This blog post digs into fresh testimony in a federal court case in Oakland. OpenAI co-founder Sam Altman described Elon Musk’s attempts to take control of OpenAI and reshape its structure for profit and personal influence.
The report focuses on Musk’s alleged push for more board seats, the CEO role, and even making OpenAI a Tesla subsidiary. Altman also shared a pretty wild exchange about control after Musk’s death.
It all sheds light on governance, funding incentives, and the messy shift from OpenAI’s nonprofit roots to its current form.
What the court testimony reveals about governance, profit status, and strategic aims
Sam Altman said in court that one founder wanted lasting influence over OpenAI even after its nonprofit phase. Musk, according to the testimony, pushed to turn the group into a for-profit operation, expand his personal role, and explore ways to lock in control.
Altman described efforts to steer OpenAI toward a model that could attract bigger, faster funding. Musk’s public profile and business network would, in theory, help bring in capital.
Musk’s proposals and the alleged mechanics of control
Altman claimed Musk floated several ideas to tighten his grip on OpenAI. These included:
- Making OpenAI a subsidiary of Tesla, anchoring it inside a familiar corporate environment.
- Seeking more board seats and possibly the CEO role for himself, aiming to direct strategy.
- Reworking governance to fit Musk’s vision for OpenAI’s future and funding.
- Suggesting, surprisingly, that after his death, control could pass to his children.
Altman said the motivation was to get “more money faster,” banking on Musk’s fame and business reputation to unlock new rounds of funding and partnerships.
He described the conversation about posthumous control as hair-raising, hinting at just how intense these power struggles can get when tech and philanthropy collide.
OpenAI’s nonprofit origins and the legal context
The testimony comes during a bigger dispute over OpenAI’s shift from its original nonprofit setup to the newer capped-profit structure, OpenAI LP.

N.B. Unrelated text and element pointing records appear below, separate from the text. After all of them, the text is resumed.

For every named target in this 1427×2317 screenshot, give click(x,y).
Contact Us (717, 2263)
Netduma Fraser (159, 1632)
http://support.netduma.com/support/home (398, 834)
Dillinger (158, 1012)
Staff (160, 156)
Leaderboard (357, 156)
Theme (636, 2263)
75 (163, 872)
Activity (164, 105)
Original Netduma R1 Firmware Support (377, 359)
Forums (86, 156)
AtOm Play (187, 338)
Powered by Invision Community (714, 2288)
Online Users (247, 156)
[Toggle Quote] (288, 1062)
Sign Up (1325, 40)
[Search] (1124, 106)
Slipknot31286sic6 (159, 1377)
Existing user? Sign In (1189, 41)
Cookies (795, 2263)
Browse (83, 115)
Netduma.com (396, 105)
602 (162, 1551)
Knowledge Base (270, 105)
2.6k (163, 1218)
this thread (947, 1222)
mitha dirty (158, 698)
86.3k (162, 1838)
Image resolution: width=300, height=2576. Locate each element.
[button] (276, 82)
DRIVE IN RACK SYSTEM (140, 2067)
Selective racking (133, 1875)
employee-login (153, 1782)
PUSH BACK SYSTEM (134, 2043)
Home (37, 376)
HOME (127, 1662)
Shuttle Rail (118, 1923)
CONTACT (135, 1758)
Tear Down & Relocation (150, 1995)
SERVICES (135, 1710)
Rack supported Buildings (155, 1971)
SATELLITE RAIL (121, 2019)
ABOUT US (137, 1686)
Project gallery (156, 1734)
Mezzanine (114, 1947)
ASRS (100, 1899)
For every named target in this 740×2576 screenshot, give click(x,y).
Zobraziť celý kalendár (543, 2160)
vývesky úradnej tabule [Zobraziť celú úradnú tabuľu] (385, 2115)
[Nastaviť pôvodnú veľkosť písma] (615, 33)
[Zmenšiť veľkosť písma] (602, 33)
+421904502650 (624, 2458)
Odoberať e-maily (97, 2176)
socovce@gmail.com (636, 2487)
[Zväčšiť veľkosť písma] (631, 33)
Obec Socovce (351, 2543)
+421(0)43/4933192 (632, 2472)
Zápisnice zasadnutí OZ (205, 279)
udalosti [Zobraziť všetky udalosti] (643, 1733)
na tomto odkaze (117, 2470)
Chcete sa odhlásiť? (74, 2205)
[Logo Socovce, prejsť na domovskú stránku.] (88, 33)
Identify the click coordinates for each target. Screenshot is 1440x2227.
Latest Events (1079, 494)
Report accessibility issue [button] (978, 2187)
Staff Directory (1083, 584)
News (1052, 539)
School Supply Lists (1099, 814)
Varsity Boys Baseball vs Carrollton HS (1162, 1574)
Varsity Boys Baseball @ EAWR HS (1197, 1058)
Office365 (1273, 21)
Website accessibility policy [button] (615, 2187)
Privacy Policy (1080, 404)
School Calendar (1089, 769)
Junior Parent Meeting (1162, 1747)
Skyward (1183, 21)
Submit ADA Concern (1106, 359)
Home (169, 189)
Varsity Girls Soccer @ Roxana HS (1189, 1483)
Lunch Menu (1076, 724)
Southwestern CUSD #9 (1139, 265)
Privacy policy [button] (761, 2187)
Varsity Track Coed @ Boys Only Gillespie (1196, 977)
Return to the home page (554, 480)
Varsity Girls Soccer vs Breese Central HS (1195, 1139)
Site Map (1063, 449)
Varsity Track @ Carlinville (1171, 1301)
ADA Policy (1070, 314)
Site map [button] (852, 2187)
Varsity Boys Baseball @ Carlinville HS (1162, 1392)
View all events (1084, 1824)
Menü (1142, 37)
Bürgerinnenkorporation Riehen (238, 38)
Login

Musk’s lawsuit questions Altman’s leadership and how profits and authority have shifted as the group evolved.
Altman painted Musk as aggressively seeking long-term power over the AI company he helped create, raising all sorts of questions about governance, profit, and ethics in this fast-moving field.
Broader implications for AI governance, funding, and industry confidence
The case puts a spotlight on how governance, funding, and structure all tangle together in a field where breakthroughs can mean huge risks/”>commercial and societal stakes.
For researchers, investors, and policymakers, the whole episode shows just how tricky it is to balance a mission-driven start with the financial realities that drive ambitious AI projects. The Oakland proceedings remind us that choices about ownership, board makeup, and profit incentives can deeply influence how AI research moves forward—and who’s held accountable.
What this means for nonprofit roots, investor expectations, and regulatory scrutiny
- The shift from nonprofit beginnings to a mixed-profit model keeps inviting scrutiny over who’s in charge and how they stay accountable.
- Moves to broaden control make people wonder about transparency, risk, and whether AI research will still honor its original philanthropic goals.
- Investors might only feel confident if they see clear governance, real independent oversight, and genuine commitments to safety and ethics in AI work.
- Regulators may start asking how profit motives fit with public responsibilities, especially when it comes to tricky stuff like AI safety, transparency, or fairness.